As I pull into my underground garage, I wave to the US Marshals guarding the condominium complex. Their shifts must seem like eternal damnation—what could be more hellish than sitting in a parked car and watching to make sure a sixty-five-year-old man wearing an electronic ankle bracelet doesn’t make a run for it? Or maybe it’s more than that. Maybe, after the courthouse bombing, they want to make sure no one tries to spring Holzner or tries to harm him.
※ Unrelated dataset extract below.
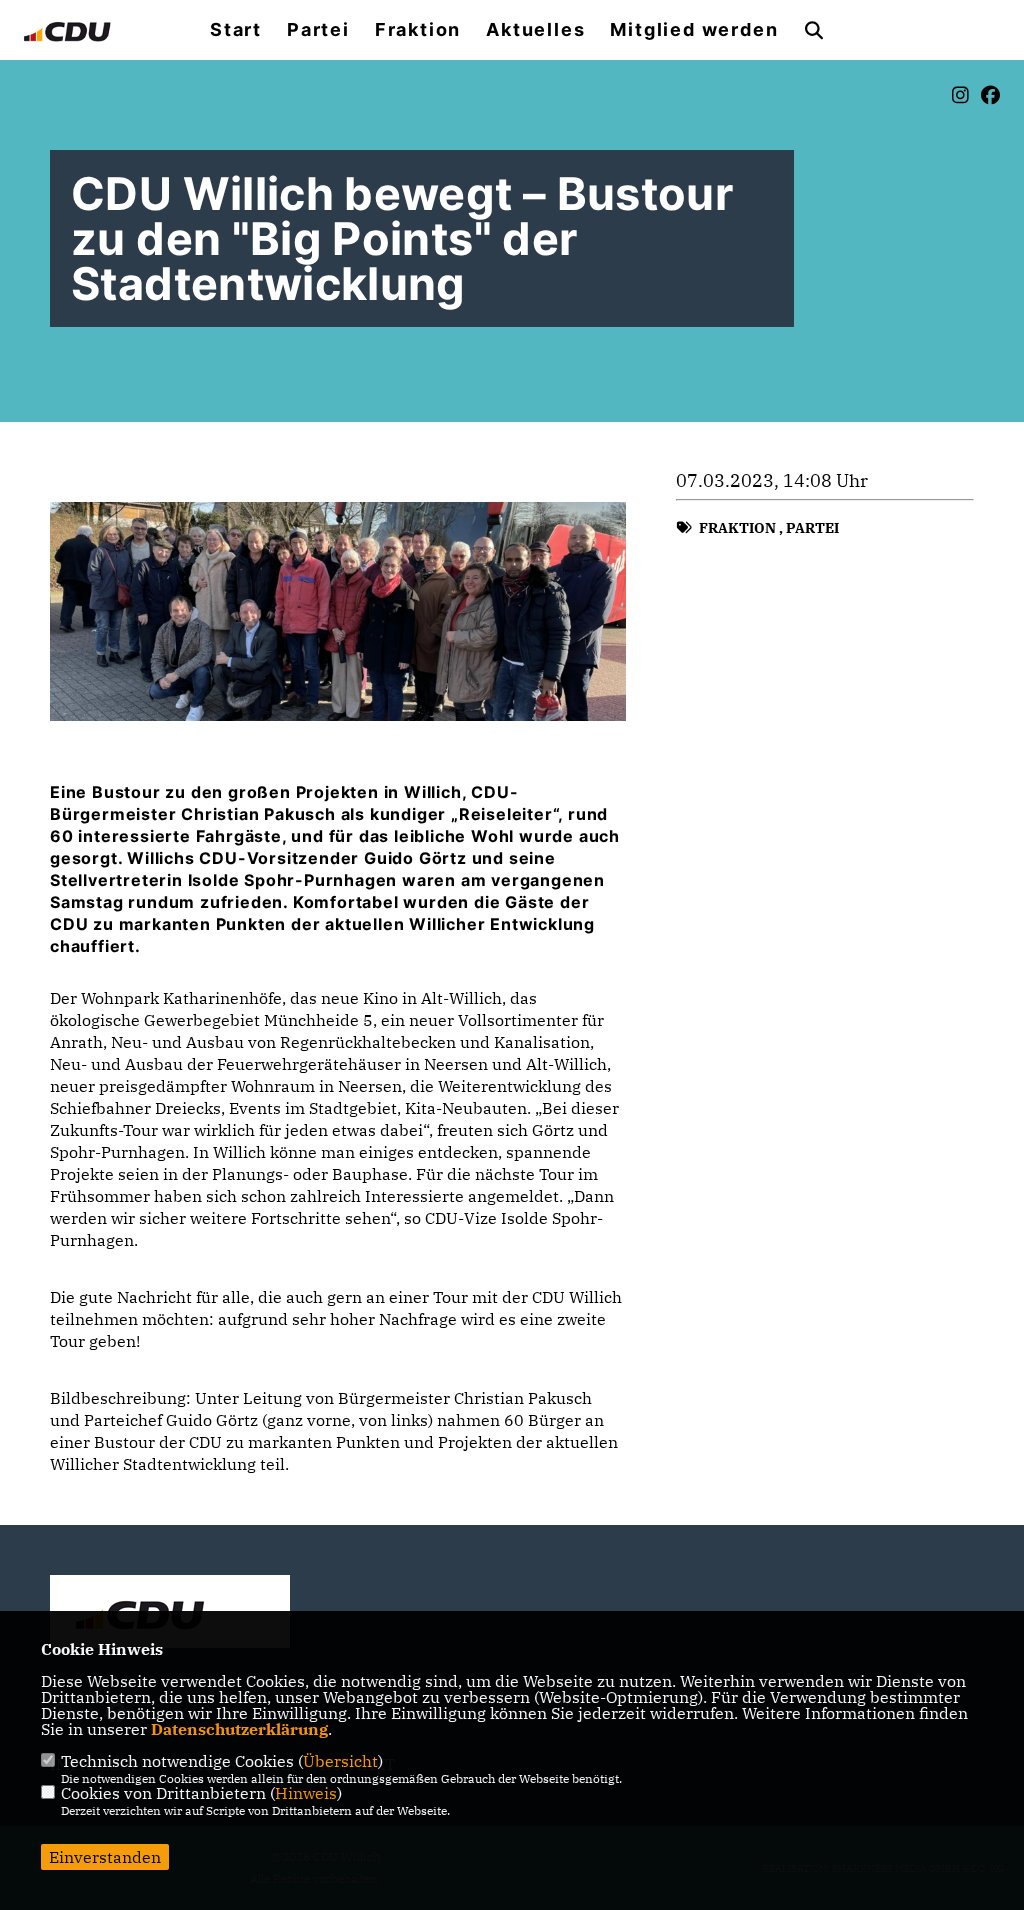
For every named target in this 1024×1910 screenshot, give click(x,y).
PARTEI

There are two more marshals in the courtyard. I wonder whether they need permission from the homeowners association to stay here, whether technically they’re trespassing, until one of them approaches and says, “Your neighbors aren’t happy with you, counselor. They say they didn’t pay a million dollars to live in the same building as a terrorist. It could get a little tense for you. Our office has stationed us here to defuse the situation.”

I guess I’m the one who should’ve asked the association’s permission before I told Judge Gibson that Holzner could serve his house arrest in my condo.

I start toward the stairs, but he says, “Tell your visitor she better show some courtesy to a federal law officer. We’re just trying to keep everybody safe here.” He abruptly turns away and raises a hand to his ear. Someone’s talking into his earphone.

I take the stairs two at a time and open the door to my unit. Holzner is sitting on the love seat in my living room. He’s wearing one of my T-shirts and a pair of my blue jeans. He’s reclining, and his legs are crossed as if he’s a guest on an afternoon TV talk show. In the wicker chair opposite him is my mother.